Humans and other animals build up spatial knowledge of the environment on the basis
of visual information and path integration. We compare three hypotheses about the
geometry of this knowledge of navigation space: (a) 'cognitive map' with metric Euclidean
structure and a consistent coordinate system, (b) 'topological graph' or network of
paths between places, and (c) 'labelled graph' incorporating local metric information
about path lengths and junction angles. In two experiments, participants walked in
a non-Euclidean environment, a virtual hedge maze containing two 'wormholes' that
visually rotated and teleported them between locations.
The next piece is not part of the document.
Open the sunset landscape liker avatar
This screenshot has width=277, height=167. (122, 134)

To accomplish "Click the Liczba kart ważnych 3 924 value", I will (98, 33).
During training, they learned
the metric locations of eight target objects from a 'home' location, which were visible
individually. During testing, shorter wormhole routes to a target were preferred,
and novel shortcuts were directional, contrary to the topological hypothesis. Shortcuts
were strongly biased by the wormholes, with mean constant errors of 37° and 41° (45°
expected), revealing violations of the metric postulates in spatial knowledge. In
addition, shortcuts to targets near wormholes shifted relative to flanking targets,
revealing 'rips' (86% of cases), 'folds' (91%), and ordinal reversals (66%) in spatial
knowledge. Moreover, participants were completely unaware of these geometric inconsistencies,
reflecting a surprising insensitivity to Euclidean structure. The probability of the
shortcut data under the Euclidean map model and labelled graph model indicated decisive
support for the latter (BFGM>100). We conclude that knowledge of navigation space
is best characterized by a labelled graph, in which local metric information is approximate,
geometrically inconsistent, and not embedded in a common coordinate system. This class
of 'cognitive graph' models supports route finding, novel detours, and rough shortcuts,
and has the potential to unify a range of data on spatial navigation.